Увлекся я произведением Толстого “В чем моя вера”, увлекся и проштудировал книгу великих исканий… Прочел, но веры толстовской целиком не воспринял. Положительную часть учения – веру в Бога, совершенствование личной жизни ради одной цели – Бог, – не воспринял и отбросил как нечто чуждое мне, и осталось только то, что отрицалось Толстым до пределов его положительного учения. И я спрашивал себя: какая цель моей жизни, если во мне нет стремле ния к Богу по существу толкований “великого писателя земли русской”? И вот однажды, в ясную майскую ночь я был в компании молодежи. Было весело, шумно и интересно. Возвращались мы по полотну железной дороги. Кто-то в толпе еще спорил, не имея сил покончить с темой, затронутой еще на пикнике. Кто-то пел, другие мальчишествовали, толкались, играли в чехарду. А я отстал от остальных, шел сзади и был мрачен в своем одиночестве. И спрашивал я себя: с какой целью те спорят, с какой целью эти поют? Почему, зачем они это делают? Почему и зачем мы идем по полотну дороги? Для чего строилась эта дорога? Для чего они, мои товарищи, веселятся и живут? И вдруг, на виду у поезда, во мне обострилась мысль о самоубийстве, и я лег между рельс, задавшись вопросом: если останусь жив, значит, есть смысл в моей жизни, если же поезд раздавит меня, стало быть, в этом воля Провидения… Мне зашибло грудь и голову, расцарапало лицо, сорвало с меня куртку, разодрало в клочья, но я все же остался невредим… Тогда мне было 16 лет.

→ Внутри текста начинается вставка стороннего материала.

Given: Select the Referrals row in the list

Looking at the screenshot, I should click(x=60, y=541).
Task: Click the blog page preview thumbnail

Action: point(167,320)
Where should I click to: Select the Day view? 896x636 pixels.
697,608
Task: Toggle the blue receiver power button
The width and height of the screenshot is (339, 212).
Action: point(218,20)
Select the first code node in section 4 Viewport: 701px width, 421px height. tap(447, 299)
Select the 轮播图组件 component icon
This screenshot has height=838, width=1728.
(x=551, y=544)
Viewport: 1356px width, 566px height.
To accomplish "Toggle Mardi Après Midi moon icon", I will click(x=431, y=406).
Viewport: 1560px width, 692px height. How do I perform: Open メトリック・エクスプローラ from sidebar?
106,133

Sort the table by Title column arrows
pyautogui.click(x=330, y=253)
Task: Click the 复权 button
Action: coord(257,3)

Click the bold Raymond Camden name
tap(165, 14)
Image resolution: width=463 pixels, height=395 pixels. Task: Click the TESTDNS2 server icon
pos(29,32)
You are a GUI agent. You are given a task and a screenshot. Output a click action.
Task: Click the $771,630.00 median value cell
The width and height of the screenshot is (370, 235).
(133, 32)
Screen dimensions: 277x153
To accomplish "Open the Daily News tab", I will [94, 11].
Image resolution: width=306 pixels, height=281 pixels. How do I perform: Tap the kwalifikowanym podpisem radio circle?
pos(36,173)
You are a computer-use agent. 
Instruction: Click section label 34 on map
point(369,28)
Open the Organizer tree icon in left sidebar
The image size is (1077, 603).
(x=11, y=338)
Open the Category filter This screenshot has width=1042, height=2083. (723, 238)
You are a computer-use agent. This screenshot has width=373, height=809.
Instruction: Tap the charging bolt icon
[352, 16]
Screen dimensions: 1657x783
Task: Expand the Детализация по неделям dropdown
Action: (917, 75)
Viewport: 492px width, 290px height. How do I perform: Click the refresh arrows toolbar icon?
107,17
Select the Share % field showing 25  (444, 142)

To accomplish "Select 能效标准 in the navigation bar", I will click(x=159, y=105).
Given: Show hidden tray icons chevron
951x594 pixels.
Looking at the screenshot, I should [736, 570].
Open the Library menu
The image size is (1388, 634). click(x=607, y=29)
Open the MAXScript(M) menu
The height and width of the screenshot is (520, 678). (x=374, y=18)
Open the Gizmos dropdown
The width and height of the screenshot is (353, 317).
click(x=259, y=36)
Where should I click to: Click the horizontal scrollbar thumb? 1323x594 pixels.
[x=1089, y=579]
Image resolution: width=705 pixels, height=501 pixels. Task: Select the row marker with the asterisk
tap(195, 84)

Если он точно вспомнил свой возраст и месяц, когда это произошло, то это случилось ровно за два года до смерти отца, когда семья Андреевых еще жила сытно и обеспеченно[12]. И следовательно, это был исключительно “умственный” поступок, так сказать, теоретическое самоубийство, подобно теоретическому убийству, совершенному Раскольниковым в “Преступлении и наказании”. Подергать Бога за бороду. Испытать себя на прочность.

Зоя Пацковская вспоминала об этом событии несколько иначе, чем сам Андреев в беседе с Брусяниным:

“Под поезд бросился – мы все пошли гулять большой компанией, он был в хорошем настроении; пошли к ботаническому саду вдоль полотна Орловско-Витебской ж.д. Возвращались оттуда уже поздно вечером, часов в 12. Мы все возвращались веселые и довольные. Вдруг видим, что он что-то отбросил, потом оказалось, что пальто, – и побежал к рельсам на насыпь, – мы все окаменели. Когда прошел поезд, он встал бледный, с изорванной рубашкой, и, шатаясь, тихо ушел. Его это страшно потрясло. Он потом был болен, сильное было сердцебиение. Мать просила не рассказывать отцу. Мы боялись его расспрашивать. Потом он сам стал говорить и сказал, что сам не отдает себе отчета, зачем он это сделал; хотел, очевидно, испытать сильное ощущение и судьбу. Я, говорит, все присматривался и заметил, что можно пролежать невредимо, если идет паровоз с высокой топкой (но была большая опасность от крючка, висящего на сцепах вагонов). Я, говорит, старался прижаться как можно больше к земле и натягивал рубашку, чтобы крючок меня не задел. В этот момент, говорит, я все забыл, у меня была лишь неудержимая, страстная любовь к жизни”.

По свидетельству Софьи Пановой, со слов Андреева, он “плакал, когда лежал, – так хотелось жить”.

вернуться

12

Биографы Андреева Людмила Кен и Леонид Рогов на основании дневника писателя относят этот эпизод к маю 1889 г., когда ему было не 16, а неполных 18 лет. В любом случае это произошло до того, как семья Андреевых впала в бедность.